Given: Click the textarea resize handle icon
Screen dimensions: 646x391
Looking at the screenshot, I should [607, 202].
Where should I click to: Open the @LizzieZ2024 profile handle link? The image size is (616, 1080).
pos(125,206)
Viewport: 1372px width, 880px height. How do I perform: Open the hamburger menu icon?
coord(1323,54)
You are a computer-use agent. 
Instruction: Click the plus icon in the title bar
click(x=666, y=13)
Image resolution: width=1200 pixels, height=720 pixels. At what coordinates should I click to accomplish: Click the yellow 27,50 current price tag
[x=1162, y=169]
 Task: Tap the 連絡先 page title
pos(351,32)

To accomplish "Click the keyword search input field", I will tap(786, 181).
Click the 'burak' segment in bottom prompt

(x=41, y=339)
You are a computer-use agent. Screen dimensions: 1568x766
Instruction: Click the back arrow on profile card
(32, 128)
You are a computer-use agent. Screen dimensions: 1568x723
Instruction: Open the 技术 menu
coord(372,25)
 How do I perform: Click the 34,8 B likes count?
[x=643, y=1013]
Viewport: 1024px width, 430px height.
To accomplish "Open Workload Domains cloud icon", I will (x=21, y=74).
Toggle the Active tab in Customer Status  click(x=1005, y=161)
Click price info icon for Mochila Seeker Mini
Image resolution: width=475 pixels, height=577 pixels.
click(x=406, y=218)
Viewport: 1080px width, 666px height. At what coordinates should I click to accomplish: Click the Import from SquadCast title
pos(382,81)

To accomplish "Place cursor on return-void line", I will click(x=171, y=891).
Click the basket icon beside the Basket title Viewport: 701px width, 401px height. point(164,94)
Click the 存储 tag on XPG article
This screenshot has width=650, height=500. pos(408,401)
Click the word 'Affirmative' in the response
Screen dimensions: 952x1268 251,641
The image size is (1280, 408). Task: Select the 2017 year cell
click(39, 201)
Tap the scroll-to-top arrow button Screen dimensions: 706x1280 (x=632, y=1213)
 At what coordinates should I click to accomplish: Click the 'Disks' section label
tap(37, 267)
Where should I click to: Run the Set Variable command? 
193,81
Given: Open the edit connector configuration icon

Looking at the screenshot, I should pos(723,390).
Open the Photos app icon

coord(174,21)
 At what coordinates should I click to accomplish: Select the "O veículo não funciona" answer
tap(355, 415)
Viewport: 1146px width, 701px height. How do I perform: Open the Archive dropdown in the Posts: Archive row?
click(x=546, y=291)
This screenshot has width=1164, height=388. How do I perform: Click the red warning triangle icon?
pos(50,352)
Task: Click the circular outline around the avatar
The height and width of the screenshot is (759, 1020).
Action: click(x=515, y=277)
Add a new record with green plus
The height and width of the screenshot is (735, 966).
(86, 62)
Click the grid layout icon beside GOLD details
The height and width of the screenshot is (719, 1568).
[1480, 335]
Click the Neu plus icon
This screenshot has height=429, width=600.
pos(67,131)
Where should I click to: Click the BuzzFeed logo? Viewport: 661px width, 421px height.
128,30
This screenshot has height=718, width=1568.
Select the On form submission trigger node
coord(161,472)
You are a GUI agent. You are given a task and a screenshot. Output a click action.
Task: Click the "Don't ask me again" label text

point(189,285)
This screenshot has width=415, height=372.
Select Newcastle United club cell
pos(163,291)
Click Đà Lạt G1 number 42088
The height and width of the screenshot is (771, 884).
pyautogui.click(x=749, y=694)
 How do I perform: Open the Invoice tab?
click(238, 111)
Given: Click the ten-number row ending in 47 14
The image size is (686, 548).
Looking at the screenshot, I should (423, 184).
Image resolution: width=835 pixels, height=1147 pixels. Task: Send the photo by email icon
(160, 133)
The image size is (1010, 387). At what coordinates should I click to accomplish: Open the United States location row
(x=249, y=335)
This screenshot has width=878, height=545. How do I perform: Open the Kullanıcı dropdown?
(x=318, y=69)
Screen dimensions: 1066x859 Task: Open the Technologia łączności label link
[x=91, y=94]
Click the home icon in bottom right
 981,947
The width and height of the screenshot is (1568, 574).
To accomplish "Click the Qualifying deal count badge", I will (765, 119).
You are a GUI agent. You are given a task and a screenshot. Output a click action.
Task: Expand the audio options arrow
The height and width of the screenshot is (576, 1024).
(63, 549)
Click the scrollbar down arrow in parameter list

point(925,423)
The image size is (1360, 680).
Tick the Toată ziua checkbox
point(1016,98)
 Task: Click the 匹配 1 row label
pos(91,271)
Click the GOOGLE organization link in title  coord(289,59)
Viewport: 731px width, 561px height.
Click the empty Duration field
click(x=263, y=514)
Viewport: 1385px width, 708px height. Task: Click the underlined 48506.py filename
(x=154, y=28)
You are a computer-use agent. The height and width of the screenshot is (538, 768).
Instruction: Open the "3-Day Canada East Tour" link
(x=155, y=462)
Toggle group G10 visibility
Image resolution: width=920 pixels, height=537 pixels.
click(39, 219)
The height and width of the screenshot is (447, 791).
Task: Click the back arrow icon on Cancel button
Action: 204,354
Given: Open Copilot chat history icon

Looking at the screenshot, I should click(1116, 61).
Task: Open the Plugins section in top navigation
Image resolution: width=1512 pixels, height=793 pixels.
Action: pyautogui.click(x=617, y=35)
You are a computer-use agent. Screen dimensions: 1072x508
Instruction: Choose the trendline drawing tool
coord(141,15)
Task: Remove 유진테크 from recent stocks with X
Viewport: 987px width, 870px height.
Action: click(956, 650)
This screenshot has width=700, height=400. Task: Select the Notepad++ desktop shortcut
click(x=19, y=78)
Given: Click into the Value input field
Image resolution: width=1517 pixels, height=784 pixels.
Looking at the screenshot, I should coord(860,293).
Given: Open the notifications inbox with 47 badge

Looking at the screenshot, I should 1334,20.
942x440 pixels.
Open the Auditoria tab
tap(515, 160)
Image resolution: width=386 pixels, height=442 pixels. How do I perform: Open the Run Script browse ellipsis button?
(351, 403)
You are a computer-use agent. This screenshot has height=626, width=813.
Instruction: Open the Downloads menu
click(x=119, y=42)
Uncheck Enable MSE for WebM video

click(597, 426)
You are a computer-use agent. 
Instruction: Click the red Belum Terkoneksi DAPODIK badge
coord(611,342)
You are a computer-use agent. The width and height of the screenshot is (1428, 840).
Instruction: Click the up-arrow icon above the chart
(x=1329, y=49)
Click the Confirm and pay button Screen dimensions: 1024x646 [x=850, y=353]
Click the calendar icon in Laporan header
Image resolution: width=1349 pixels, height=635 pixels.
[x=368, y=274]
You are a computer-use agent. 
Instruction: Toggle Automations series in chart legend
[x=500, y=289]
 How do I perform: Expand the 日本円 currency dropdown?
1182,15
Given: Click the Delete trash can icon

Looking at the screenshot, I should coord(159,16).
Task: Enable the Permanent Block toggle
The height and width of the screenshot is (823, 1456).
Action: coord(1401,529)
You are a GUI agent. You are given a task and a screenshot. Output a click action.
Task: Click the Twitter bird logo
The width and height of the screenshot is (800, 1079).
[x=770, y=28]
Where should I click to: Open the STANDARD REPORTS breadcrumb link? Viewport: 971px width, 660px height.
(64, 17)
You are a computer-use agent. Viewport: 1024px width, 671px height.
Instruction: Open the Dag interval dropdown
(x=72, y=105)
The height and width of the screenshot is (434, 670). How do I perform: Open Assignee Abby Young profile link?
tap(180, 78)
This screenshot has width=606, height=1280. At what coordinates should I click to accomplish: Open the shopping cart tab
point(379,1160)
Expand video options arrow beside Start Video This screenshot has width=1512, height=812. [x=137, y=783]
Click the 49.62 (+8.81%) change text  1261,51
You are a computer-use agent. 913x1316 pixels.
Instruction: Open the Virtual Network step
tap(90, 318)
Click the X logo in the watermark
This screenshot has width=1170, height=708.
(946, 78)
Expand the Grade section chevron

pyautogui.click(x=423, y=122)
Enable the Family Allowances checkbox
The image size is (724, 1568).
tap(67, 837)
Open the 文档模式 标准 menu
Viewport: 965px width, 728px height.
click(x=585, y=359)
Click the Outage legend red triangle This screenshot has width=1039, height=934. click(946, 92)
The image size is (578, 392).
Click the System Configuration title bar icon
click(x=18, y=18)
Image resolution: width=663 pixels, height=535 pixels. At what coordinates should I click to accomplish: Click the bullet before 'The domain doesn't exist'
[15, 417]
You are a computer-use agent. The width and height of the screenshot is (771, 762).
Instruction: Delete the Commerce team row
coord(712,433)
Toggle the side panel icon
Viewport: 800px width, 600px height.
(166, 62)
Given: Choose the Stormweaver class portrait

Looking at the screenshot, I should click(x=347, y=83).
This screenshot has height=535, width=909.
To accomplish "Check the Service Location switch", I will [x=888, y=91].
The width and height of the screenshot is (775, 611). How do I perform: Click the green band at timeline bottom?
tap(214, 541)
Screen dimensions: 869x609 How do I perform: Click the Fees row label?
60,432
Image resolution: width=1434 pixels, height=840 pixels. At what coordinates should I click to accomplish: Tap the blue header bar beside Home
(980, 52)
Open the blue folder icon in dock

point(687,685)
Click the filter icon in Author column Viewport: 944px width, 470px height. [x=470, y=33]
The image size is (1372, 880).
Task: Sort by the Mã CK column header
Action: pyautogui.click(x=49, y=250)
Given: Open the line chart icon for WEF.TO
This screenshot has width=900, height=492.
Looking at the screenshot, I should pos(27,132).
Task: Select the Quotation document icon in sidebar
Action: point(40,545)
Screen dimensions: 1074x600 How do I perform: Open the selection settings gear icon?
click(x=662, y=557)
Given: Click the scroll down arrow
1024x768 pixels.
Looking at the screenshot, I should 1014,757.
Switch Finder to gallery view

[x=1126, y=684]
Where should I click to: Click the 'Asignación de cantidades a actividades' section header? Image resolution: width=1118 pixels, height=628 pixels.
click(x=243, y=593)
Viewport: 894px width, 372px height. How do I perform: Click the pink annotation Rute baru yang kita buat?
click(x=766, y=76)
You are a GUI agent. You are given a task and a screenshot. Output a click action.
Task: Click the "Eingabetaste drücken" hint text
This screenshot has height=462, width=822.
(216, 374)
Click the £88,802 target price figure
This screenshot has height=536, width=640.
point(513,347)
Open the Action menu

• [Work required]:
Extract every line containing the string "number" from the data above.

• [Response]:
Click Đà Lạt G1 number 42088
Given: Click the ten-number row ending in 47 14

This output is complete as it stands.